Ils font pression pour que Biden, au cours de ses dernières semaines, agrandisse le parc national Joshua Tree en Californie et établisse un nouveau monument qui s’étendrait de la frontière de Joshua Tree jusqu’au fleuve Colorado, là où il divise la Californie et l’Arizona. Le projet de monument national de Chuckwalla a le soutien de plusieurs tribus.
Une telle désignation ajouterait une partie importante à l’un des plus grands corridors protégés contigus des États-Unis – s’étendant sur des milliers de kilomètres carrés le long du fleuve Colorado, depuis Canyonlands dans l’Utah, en passant par les monuments déjà désignés par Obama et Biden jusqu’aux oasis désertiques de Californie du Sud. .

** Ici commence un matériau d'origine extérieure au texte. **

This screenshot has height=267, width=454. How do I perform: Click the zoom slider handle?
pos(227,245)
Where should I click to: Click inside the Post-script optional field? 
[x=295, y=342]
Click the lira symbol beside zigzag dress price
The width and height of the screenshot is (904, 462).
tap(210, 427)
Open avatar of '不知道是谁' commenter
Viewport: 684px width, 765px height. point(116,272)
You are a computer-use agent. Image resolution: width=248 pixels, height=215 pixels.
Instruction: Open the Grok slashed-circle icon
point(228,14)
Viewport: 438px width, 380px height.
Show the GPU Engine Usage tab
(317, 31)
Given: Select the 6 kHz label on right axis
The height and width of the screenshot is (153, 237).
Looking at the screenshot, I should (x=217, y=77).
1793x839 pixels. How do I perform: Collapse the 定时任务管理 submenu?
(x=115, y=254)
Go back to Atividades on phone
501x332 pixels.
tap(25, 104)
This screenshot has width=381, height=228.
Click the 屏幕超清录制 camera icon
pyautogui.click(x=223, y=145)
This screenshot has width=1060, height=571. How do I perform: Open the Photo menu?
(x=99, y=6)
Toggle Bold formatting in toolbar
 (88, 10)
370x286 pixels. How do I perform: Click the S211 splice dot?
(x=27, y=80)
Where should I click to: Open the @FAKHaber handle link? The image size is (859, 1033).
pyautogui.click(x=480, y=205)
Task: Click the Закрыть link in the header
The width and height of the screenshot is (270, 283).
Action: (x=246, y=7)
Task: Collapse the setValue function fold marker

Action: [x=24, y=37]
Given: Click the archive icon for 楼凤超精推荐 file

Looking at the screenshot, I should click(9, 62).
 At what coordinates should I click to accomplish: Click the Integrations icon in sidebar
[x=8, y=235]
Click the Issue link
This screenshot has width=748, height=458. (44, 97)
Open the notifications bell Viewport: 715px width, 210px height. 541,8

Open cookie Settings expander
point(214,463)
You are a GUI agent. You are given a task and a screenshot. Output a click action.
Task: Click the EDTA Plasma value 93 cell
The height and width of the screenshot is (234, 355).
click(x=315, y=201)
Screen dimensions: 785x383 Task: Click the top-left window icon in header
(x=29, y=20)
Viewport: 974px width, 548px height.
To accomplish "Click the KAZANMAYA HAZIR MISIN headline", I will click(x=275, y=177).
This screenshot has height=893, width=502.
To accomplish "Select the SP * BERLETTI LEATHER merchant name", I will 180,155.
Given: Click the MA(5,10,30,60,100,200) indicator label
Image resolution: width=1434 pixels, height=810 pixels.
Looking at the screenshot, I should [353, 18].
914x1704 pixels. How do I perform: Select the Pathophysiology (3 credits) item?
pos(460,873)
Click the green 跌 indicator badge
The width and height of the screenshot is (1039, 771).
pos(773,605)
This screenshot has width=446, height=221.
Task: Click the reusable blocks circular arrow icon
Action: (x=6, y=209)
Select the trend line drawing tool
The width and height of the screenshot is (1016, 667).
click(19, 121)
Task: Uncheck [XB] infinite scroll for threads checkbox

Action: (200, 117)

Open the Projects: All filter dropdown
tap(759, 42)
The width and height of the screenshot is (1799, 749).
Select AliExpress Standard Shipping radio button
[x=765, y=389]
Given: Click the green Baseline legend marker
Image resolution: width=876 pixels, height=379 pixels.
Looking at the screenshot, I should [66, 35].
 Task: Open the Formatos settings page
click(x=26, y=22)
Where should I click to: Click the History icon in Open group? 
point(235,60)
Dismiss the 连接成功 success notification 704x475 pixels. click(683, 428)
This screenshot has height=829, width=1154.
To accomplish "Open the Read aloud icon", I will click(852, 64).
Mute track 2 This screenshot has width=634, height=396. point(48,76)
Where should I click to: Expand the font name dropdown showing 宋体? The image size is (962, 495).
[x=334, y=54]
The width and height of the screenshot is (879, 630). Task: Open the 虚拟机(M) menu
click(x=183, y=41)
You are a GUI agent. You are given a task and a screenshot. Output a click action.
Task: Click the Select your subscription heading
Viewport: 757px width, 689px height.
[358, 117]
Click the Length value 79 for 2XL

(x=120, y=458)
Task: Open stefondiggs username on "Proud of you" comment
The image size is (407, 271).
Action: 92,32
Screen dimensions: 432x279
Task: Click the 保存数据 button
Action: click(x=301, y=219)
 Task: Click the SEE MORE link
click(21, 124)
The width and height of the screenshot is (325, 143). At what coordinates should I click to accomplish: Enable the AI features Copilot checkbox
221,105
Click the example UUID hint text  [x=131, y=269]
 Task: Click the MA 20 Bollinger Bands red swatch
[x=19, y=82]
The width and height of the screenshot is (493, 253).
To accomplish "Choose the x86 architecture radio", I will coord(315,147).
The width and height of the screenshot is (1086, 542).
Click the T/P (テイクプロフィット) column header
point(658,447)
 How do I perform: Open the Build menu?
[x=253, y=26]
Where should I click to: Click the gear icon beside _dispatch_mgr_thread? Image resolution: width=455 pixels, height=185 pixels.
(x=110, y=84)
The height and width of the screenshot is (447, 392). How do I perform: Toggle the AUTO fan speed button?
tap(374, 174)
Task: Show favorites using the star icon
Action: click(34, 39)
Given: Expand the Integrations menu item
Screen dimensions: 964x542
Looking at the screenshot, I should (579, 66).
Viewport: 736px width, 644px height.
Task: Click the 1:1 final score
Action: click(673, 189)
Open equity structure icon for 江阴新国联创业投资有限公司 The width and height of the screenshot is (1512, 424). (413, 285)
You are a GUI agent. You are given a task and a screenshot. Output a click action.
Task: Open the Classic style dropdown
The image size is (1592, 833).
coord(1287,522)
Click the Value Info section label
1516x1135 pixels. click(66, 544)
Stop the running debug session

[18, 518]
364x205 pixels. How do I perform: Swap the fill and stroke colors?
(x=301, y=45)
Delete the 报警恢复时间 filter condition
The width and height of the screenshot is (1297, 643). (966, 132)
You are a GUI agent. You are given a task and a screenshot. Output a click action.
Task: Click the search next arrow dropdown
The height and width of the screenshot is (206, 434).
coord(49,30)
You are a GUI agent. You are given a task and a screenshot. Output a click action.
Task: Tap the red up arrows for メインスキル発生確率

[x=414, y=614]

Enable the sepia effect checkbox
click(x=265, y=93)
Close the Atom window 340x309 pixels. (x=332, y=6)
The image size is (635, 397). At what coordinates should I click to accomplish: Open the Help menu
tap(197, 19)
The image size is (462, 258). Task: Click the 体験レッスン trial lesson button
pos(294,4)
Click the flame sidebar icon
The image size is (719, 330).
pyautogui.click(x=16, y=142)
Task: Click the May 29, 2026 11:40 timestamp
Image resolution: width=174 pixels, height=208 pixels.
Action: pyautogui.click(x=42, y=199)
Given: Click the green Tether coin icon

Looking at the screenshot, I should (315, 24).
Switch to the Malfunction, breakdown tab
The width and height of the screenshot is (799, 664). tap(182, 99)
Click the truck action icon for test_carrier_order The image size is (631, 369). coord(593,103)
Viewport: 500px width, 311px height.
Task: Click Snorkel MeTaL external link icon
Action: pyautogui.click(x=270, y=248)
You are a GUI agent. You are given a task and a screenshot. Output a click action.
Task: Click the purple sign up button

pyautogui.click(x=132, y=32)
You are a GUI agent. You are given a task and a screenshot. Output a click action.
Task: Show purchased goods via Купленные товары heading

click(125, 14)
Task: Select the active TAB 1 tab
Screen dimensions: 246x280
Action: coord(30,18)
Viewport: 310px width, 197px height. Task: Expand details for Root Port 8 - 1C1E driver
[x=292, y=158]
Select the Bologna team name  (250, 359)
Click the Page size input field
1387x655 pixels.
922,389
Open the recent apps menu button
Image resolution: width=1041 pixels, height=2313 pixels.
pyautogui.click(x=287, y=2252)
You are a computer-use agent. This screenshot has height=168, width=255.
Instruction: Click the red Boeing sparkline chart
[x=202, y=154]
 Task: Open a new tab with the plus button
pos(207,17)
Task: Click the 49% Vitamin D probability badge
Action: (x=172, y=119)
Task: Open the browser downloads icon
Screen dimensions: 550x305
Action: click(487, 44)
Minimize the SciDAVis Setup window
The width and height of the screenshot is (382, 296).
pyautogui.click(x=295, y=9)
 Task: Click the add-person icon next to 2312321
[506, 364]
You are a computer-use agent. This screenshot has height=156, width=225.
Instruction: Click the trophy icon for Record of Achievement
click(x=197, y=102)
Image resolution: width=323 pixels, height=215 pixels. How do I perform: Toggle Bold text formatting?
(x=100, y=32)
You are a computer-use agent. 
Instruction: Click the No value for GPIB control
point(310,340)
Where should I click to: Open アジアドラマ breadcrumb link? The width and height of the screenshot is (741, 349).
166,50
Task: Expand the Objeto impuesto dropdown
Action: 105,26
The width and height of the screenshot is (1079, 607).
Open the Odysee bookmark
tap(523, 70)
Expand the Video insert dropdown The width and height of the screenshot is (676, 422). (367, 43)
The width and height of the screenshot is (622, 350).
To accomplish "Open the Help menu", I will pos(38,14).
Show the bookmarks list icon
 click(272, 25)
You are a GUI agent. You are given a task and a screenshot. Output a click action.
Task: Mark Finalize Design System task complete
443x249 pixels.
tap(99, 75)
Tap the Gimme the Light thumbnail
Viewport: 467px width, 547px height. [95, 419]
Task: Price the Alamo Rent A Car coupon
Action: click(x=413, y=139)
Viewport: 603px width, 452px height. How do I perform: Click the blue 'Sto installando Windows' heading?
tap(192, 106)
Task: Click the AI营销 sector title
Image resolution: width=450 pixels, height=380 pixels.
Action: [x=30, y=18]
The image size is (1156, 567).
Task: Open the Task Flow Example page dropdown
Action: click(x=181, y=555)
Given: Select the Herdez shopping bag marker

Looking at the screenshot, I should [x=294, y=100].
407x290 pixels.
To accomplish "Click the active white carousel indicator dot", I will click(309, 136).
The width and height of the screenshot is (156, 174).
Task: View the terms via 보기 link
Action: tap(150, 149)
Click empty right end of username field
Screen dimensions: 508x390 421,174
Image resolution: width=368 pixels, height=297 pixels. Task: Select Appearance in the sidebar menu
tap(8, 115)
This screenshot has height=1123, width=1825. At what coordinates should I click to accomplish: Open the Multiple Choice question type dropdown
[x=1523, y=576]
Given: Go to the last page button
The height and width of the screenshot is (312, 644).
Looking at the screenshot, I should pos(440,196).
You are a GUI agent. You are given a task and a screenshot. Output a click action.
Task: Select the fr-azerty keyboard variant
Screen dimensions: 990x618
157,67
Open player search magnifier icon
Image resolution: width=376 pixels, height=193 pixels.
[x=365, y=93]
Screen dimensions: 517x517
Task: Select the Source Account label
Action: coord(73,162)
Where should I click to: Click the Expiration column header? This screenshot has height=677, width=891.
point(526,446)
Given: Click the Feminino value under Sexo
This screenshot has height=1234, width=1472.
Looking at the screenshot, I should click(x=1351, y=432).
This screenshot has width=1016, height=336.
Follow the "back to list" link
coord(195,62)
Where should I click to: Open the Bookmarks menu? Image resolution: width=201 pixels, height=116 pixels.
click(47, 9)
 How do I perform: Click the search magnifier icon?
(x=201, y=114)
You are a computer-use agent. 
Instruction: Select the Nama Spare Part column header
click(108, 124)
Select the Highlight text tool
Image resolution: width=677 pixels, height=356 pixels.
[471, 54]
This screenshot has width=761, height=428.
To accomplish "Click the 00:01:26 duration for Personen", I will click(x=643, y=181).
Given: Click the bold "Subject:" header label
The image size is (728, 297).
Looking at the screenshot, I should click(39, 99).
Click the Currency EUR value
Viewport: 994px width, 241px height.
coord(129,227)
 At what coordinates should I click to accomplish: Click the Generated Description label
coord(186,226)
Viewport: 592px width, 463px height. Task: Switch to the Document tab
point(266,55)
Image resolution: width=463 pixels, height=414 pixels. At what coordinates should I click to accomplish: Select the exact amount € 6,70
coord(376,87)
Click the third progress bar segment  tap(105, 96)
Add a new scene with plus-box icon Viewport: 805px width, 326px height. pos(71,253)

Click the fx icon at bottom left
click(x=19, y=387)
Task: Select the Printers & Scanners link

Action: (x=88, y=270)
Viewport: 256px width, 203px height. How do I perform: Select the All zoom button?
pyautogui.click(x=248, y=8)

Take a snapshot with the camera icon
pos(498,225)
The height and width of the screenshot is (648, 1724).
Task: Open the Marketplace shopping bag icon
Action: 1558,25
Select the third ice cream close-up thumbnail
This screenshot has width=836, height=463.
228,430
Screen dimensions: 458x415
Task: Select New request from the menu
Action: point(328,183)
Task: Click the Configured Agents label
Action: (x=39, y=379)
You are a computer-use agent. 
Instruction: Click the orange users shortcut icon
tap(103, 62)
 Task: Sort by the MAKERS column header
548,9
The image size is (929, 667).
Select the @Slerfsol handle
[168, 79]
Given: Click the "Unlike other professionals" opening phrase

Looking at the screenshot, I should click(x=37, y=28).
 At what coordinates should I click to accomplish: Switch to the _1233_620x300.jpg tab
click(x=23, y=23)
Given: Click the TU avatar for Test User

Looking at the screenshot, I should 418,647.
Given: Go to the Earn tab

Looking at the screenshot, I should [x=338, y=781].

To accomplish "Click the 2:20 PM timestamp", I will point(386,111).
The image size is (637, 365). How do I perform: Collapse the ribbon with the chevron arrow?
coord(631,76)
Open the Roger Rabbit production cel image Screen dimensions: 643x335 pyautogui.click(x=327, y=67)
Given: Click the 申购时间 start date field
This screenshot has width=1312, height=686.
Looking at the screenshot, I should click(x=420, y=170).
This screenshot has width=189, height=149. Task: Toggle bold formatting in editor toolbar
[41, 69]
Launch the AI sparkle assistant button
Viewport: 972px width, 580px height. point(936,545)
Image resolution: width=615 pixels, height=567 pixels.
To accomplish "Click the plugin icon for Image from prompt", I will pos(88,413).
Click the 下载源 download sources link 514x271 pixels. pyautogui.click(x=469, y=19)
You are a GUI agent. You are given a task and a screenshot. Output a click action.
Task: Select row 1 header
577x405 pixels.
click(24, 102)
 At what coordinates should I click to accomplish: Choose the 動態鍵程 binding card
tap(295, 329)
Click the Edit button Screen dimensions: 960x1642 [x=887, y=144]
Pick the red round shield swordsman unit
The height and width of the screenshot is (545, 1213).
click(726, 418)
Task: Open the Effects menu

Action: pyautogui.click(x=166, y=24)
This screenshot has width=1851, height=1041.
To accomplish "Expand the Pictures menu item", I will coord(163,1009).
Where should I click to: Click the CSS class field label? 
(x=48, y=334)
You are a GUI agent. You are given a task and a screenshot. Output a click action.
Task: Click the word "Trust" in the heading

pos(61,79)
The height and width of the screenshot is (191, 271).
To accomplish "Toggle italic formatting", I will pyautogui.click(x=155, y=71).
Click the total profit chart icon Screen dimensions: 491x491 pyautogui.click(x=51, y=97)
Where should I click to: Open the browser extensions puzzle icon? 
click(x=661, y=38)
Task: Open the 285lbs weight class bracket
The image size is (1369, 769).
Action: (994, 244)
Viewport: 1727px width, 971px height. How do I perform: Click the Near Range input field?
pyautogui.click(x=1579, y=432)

« Ce qui est préoccupant, c’est qu’une grande quantité de terres sont utilisées pour les énergies renouvelables et que cela tue complètement le désert. Et donc si nous ne sommes pas plus proactifs dans la protection de ces endroits dans le désert, nous pourrions les perdre à jamais », a déclaré Kristen Brengel, vice-présidente principale des affaires gouvernementales de la National Parks Conservation Association.
Les désignations de Biden ont dépassé les canyons et les mesas de l’Occident.
En mai, il a désigné un monument national sur le site de l’émeute raciale de 1908 à Springfield, dans l’Illinois. Cette désignation est venue alors qu’il essayait de conserver sa pertinence au cours de ses derniers mois de mandat et dynamiser la campagne présidentielle de la vice-présidente Kamala Harris tandis que Trump réduit l’avantage historique des démocrates auprès des électeurs noirs.
En 2023, Biden a créé un monument national réparti sur trois sites dans l’Illinois et le Mississippi en l’honneur d’Emmett Till et de sa mère, Mamie Till-Mobley. Emmet Till était un adolescent noir de Chicago qui a été enlevé, torturé et tué en 1955 après avoir été accusé d’avoir sifflé une femme blanche dans le Mississippi.
Une pétition est toujours sur la table pour désigner la région de Greenwood, dans le nord de Tulsa, en Oklahoma – le site du massacre racial de Tulsa en 1921 – comme monument national. Il en va de même pour une proposition visant à établir un monument le long du sentier Maah Daah Hey dans les Badlands du Dakota du Nord, où les tribus souhaitent modifier le récit pour inclure des histoires sur les premiers habitants de la terre.